▸ What is required:
Take the listing below and reproduce it in full. Change nothing.
*** Supplied data ***
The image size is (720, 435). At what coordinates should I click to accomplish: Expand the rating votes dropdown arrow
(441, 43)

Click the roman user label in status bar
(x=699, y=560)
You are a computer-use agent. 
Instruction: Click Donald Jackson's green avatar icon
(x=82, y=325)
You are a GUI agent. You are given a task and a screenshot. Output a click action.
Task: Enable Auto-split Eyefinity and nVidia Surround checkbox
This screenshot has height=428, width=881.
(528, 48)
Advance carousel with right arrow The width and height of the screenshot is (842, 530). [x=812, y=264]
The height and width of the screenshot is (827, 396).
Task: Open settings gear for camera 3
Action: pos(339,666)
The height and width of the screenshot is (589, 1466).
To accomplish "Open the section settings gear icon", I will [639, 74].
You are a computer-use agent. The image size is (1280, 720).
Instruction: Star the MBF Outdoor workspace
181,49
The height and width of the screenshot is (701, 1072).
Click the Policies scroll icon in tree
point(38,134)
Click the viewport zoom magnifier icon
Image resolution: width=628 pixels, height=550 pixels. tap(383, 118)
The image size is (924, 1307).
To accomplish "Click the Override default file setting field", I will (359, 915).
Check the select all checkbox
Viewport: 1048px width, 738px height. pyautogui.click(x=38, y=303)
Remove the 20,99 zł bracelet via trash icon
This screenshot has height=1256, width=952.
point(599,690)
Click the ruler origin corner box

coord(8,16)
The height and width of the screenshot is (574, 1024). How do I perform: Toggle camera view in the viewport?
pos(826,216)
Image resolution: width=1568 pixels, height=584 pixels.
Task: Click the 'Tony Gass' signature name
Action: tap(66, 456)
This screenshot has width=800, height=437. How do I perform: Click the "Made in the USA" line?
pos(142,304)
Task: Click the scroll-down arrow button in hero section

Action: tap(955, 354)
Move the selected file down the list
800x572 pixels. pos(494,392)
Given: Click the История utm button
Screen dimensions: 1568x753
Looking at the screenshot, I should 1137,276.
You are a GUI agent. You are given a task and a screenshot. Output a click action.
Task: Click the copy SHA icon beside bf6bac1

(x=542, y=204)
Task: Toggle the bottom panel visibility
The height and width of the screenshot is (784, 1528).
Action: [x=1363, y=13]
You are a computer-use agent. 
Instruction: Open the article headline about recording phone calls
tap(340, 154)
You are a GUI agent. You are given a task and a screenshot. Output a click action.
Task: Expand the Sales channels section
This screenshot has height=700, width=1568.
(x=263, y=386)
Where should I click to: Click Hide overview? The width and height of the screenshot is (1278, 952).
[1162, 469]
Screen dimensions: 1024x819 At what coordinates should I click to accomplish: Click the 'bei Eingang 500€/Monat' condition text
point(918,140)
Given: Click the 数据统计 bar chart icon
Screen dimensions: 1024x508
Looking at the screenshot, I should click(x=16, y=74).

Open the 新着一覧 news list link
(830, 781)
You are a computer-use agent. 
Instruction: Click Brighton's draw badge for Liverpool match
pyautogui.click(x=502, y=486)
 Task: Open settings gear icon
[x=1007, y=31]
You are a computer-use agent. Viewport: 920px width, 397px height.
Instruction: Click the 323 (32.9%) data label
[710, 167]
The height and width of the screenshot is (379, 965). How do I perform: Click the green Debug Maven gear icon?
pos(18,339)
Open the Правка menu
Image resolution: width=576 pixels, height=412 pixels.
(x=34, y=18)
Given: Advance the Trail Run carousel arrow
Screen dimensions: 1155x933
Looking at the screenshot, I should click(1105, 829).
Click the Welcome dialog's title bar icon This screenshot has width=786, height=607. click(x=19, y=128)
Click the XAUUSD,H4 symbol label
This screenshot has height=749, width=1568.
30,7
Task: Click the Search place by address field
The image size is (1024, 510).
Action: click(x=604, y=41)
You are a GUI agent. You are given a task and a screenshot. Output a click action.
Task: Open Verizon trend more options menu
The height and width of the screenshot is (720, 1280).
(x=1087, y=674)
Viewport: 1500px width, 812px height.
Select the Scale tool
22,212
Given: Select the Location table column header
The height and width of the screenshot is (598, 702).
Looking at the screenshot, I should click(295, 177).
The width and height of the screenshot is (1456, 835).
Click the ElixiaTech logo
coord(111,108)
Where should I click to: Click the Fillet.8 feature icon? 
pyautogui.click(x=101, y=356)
*** End of Supplied data ***
▸ Solution for this task:
The image size is (720, 435). At what coordinates should I click to accomplish: Expand the rating votes dropdown arrow
(441, 43)

Click the roman user label in status bar
(x=699, y=560)
You are a computer-use agent. 
Instruction: Click Donald Jackson's green avatar icon
(x=82, y=325)
You are a GUI agent. You are given a task and a screenshot. Output a click action.
Task: Enable Auto-split Eyefinity and nVidia Surround checkbox
This screenshot has height=428, width=881.
(528, 48)
Advance carousel with right arrow The width and height of the screenshot is (842, 530). [x=812, y=264]
The height and width of the screenshot is (827, 396).
Task: Open settings gear for camera 3
Action: pos(339,666)
The height and width of the screenshot is (589, 1466).
To accomplish "Open the section settings gear icon", I will [639, 74].
You are a computer-use agent. The image size is (1280, 720).
Instruction: Star the MBF Outdoor workspace
181,49
The height and width of the screenshot is (701, 1072).
Click the Policies scroll icon in tree
point(38,134)
Click the viewport zoom magnifier icon
Image resolution: width=628 pixels, height=550 pixels. tap(383, 118)
The image size is (924, 1307).
To accomplish "Click the Override default file setting field", I will (359, 915).
Check the select all checkbox
Viewport: 1048px width, 738px height. pyautogui.click(x=38, y=303)
Remove the 20,99 zł bracelet via trash icon
This screenshot has height=1256, width=952.
point(599,690)
Click the ruler origin corner box

coord(8,16)
The height and width of the screenshot is (574, 1024). How do I perform: Toggle camera view in the viewport?
pos(826,216)
Image resolution: width=1568 pixels, height=584 pixels.
Task: Click the 'Tony Gass' signature name
Action: tap(66, 456)
This screenshot has width=800, height=437. How do I perform: Click the "Made in the USA" line?
pos(142,304)
Task: Click the scroll-down arrow button in hero section

Action: tap(955, 354)
Move the selected file down the list
800x572 pixels. pos(494,392)
Given: Click the История utm button
Screen dimensions: 1568x753
Looking at the screenshot, I should 1137,276.
You are a GUI agent. You are given a task and a screenshot. Output a click action.
Task: Click the copy SHA icon beside bf6bac1

(x=542, y=204)
Task: Toggle the bottom panel visibility
The height and width of the screenshot is (784, 1528).
Action: [x=1363, y=13]
You are a computer-use agent. 
Instruction: Open the article headline about recording phone calls
tap(340, 154)
You are a GUI agent. You are given a task and a screenshot. Output a click action.
Task: Expand the Sales channels section
This screenshot has height=700, width=1568.
(x=263, y=386)
Where should I click to: Click Hide overview? The width and height of the screenshot is (1278, 952).
[1162, 469]
Screen dimensions: 1024x819 At what coordinates should I click to accomplish: Click the 'bei Eingang 500€/Monat' condition text
point(918,140)
Given: Click the 数据统计 bar chart icon
Screen dimensions: 1024x508
Looking at the screenshot, I should click(x=16, y=74).

Open the 新着一覧 news list link
(830, 781)
You are a computer-use agent. 
Instruction: Click Brighton's draw badge for Liverpool match
pyautogui.click(x=502, y=486)
 Task: Open settings gear icon
[x=1007, y=31]
You are a computer-use agent. Viewport: 920px width, 397px height.
Instruction: Click the 323 (32.9%) data label
[710, 167]
The height and width of the screenshot is (379, 965). How do I perform: Click the green Debug Maven gear icon?
pos(18,339)
Open the Правка menu
Image resolution: width=576 pixels, height=412 pixels.
(x=34, y=18)
Given: Advance the Trail Run carousel arrow
Screen dimensions: 1155x933
Looking at the screenshot, I should click(1105, 829).
Click the Welcome dialog's title bar icon This screenshot has width=786, height=607. click(x=19, y=128)
Click the XAUUSD,H4 symbol label
This screenshot has height=749, width=1568.
30,7
Task: Click the Search place by address field
The image size is (1024, 510).
Action: click(x=604, y=41)
You are a GUI agent. You are given a task and a screenshot. Output a click action.
Task: Open Verizon trend more options menu
The height and width of the screenshot is (720, 1280).
(x=1087, y=674)
Viewport: 1500px width, 812px height.
Select the Scale tool
22,212
Given: Select the Location table column header
The height and width of the screenshot is (598, 702).
Looking at the screenshot, I should click(295, 177).
The width and height of the screenshot is (1456, 835).
Click the ElixiaTech logo
coord(111,108)
Where should I click to: Click the Fillet.8 feature icon? 
pyautogui.click(x=101, y=356)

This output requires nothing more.